_原文_:
━━━━━━━━━━

Flaskアプリの起動コマンドで指定したポートをTraefikに伝える

"traefik.http.services.${APP_ID}.loadbalancer.server.port=${APP_PORT}"

## Traefikのルーティングに対応させたミドルウェア設定

Traefikを使うことで、host/${APP_ID} というパスでFlaskアプリケーションにアクセスできるようになります。

一方で、Flaskアプリケーション側ではリクエストのパスが /${APP_ID} から始まることを想定していないため、ルーティングエラーが発生してしまいます。

これらの問題を解決するために、Flaskアプリケーション側でリクエストのパスから /${APP_ID} を取り除くミドルウェアを実装します。

app.py(ミドルウェア部分を抜粋)
app = Flask(__name__)

class PrefixMiddleware:
    def __init__(self, app, prefix=''):
        self.app = app
        self.prefix = prefix.rstrip('/')

    def __call__(self, environ, start_response):
        if self.prefix:
            environ['SCRIPT_NAME'] = self.prefix
            path = environ.get('PATH_INFO', '')
            if path.startswith(self.prefix):
                environ['PATH_INFO'] = path[len(self.prefix):] or '/'
        return self.app(environ, start_response)

APP_ID = os.getenv('APP_ID', '').strip()
if APP_ID:
    app.wsgi_app = PrefixMiddleware(app.wsgi_app, prefix='/' + APP_ID)

### PrefixMiddleware でやっていること

Important

WSGIの environ は「リクエスト情報」ですが、ここで2つのキーを調整しています。

  • SCRIPT_NAME : アプリケーションのルートパスを指定するためのキー
  • PATH_INFO : ルーティングの対象となるパスを指定する
  1. PATH_INFO から prefix: /${APP_ID} を剥がす

例:Traefikから来るのが PATH_INFO='/APP_ID/some/path'であれば、middlewareで PATH_INFO='/some/path' に変換する。

━━━━━━━━━━

_提供データ_:
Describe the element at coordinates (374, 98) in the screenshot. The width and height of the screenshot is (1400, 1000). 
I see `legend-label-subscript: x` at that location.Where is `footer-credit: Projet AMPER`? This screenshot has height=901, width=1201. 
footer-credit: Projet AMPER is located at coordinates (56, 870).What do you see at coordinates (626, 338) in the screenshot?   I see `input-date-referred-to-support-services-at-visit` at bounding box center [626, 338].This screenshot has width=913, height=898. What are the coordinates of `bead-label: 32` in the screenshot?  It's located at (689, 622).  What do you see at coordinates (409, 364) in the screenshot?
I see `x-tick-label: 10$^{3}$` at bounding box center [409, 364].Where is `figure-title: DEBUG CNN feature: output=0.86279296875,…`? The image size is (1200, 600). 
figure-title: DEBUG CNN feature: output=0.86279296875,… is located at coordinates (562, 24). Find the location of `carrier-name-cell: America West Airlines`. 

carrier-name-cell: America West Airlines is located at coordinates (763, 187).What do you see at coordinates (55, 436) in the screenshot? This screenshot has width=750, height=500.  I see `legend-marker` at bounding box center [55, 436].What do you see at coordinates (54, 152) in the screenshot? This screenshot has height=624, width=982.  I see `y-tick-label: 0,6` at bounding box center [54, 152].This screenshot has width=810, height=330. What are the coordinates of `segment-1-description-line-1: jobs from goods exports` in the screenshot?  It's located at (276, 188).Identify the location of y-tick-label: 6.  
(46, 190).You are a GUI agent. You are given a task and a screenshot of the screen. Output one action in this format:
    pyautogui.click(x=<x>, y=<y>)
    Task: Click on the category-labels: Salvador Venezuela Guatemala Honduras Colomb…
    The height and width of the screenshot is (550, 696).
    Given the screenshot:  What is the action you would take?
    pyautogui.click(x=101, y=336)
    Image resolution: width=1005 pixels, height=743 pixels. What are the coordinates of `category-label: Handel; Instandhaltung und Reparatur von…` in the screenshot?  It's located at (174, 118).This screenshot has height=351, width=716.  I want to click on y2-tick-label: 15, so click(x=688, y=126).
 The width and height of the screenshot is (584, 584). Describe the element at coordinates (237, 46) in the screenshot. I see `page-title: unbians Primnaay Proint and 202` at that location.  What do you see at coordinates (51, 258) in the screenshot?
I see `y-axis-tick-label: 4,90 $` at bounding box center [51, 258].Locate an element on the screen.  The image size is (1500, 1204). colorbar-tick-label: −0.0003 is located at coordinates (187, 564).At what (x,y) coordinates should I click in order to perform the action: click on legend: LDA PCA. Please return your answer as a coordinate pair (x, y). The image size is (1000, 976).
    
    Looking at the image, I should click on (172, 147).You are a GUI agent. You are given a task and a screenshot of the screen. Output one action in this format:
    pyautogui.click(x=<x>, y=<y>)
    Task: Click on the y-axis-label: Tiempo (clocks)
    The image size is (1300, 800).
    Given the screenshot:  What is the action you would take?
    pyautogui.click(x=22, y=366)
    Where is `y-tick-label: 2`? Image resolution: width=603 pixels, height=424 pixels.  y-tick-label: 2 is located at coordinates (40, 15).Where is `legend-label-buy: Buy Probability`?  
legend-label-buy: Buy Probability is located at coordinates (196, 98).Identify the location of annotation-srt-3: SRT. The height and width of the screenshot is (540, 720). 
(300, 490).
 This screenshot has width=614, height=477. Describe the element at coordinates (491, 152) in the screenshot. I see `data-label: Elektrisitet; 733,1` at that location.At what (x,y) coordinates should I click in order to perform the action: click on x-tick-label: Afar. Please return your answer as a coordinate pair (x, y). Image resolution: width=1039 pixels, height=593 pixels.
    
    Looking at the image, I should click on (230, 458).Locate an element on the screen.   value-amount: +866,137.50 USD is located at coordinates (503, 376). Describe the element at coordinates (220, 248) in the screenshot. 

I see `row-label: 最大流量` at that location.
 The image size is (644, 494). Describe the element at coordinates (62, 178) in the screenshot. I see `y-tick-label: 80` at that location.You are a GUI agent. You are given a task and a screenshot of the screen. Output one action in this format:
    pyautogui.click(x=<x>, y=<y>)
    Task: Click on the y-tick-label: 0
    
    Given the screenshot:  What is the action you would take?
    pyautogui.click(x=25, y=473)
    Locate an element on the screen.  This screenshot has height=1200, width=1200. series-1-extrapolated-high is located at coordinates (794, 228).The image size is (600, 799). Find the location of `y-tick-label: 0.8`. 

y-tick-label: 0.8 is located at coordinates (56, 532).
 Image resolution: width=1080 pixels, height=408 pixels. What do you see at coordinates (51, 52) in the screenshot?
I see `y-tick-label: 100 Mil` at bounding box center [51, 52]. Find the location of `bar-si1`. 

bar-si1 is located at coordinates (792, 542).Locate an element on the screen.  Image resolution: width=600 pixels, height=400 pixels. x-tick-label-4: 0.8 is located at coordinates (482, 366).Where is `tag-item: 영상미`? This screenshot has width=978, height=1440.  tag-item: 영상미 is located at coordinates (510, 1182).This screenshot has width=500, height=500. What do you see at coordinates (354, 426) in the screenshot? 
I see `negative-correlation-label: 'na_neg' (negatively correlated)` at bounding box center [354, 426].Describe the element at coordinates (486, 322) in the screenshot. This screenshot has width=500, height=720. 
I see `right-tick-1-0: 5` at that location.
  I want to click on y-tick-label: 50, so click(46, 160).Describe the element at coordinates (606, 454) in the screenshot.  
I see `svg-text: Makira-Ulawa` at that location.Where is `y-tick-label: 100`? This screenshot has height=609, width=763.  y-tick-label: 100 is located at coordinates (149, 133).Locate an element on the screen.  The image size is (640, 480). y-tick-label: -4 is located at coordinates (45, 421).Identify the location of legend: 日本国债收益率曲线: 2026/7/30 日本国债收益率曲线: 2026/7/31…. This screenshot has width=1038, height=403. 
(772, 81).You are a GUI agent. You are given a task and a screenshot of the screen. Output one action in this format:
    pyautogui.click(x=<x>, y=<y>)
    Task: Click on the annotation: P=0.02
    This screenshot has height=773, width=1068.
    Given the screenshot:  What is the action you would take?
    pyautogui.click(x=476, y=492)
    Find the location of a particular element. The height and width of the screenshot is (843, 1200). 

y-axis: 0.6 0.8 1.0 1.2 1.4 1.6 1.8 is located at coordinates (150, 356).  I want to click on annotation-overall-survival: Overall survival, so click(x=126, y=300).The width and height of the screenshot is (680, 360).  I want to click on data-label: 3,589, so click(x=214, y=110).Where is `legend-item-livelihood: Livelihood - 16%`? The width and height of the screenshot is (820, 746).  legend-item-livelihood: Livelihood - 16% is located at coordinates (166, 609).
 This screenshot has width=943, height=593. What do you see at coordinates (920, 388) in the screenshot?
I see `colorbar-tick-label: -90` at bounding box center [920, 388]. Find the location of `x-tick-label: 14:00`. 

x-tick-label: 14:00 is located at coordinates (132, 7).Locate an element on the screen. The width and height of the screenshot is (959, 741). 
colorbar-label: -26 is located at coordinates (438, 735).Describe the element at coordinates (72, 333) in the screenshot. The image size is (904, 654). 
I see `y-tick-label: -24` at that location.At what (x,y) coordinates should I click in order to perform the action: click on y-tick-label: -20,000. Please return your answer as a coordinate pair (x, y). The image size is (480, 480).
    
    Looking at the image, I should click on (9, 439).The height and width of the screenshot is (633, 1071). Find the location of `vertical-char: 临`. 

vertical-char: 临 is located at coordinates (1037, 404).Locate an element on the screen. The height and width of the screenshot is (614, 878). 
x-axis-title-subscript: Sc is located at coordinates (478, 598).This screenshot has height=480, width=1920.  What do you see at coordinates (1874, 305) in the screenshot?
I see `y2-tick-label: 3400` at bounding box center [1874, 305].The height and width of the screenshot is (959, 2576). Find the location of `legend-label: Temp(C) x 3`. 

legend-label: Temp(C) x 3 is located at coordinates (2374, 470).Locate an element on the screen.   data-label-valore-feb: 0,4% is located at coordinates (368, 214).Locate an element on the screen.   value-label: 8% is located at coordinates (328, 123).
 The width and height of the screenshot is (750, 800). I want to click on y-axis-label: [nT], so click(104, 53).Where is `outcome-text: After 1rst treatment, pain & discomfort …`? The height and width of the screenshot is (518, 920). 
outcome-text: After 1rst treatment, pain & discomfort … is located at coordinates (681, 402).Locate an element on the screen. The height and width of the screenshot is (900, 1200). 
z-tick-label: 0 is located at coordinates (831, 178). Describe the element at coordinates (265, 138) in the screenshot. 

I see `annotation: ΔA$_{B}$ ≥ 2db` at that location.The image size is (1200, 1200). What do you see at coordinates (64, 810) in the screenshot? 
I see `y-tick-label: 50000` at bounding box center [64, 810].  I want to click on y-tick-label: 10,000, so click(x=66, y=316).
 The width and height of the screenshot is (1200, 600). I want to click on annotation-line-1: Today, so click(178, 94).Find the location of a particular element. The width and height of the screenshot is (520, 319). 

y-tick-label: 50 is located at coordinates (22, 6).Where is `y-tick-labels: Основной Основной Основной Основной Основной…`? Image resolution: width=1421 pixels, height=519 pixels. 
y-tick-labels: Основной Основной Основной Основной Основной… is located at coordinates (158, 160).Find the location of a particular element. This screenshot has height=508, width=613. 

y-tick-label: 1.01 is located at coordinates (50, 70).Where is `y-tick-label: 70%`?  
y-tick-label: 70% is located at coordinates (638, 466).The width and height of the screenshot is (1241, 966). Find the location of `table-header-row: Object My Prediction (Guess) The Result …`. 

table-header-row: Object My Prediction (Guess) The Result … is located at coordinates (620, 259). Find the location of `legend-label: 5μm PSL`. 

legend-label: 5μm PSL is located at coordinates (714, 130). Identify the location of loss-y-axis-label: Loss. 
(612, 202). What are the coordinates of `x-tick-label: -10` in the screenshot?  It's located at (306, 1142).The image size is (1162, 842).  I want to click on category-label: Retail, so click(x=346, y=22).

━━━━━━━━━━

_必要な作業_:
#1 本文に基づき、次の問いに答えてください。
(a) Traefikを使うと、どのようなパスでFlaskアプリケーションにアクセスできるようになりますか。
(b) SCRIPT_NAMEは何を指定するためのキーですか。
(c) Traefikから来るPATH_INFOが'/APP_ID/some/path'の場合、middlewareでどのように変換されますか。
#2 本文のうち「## Traefikのルーティングに対応させたミドルウェア設定」で始まり「app = Flask(__name__)」で終わる部分を、一字も変えずに書き写してください。
本文だけを根拠にしてください。

_解答_:
#1
(a) host/${APP_ID} というパスです。
(b) アプリケーションのルートパスを指定するためのキーです。
(c) PATH_INFO='/some/path' に変換されます。

#2
## Traefikのルーティングに対応させたミドルウェア設定

Traefikを使うことで、host/${APP_ID} というパスでFlaskアプリケーションにアクセスできるようになります。

一方で、Flaskアプリケーション側ではリクエストのパスが /${APP_ID} から始まることを想定していないため、ルーティングエラーが発生してしまいます。

これらの問題を解決するために、Flaskアプリケーション側でリクエストのパスから /${APP_ID} を取り除くミドルウェアを実装します。

app.py(ミドルウェア部分を抜粋)
app = Flask(__name__)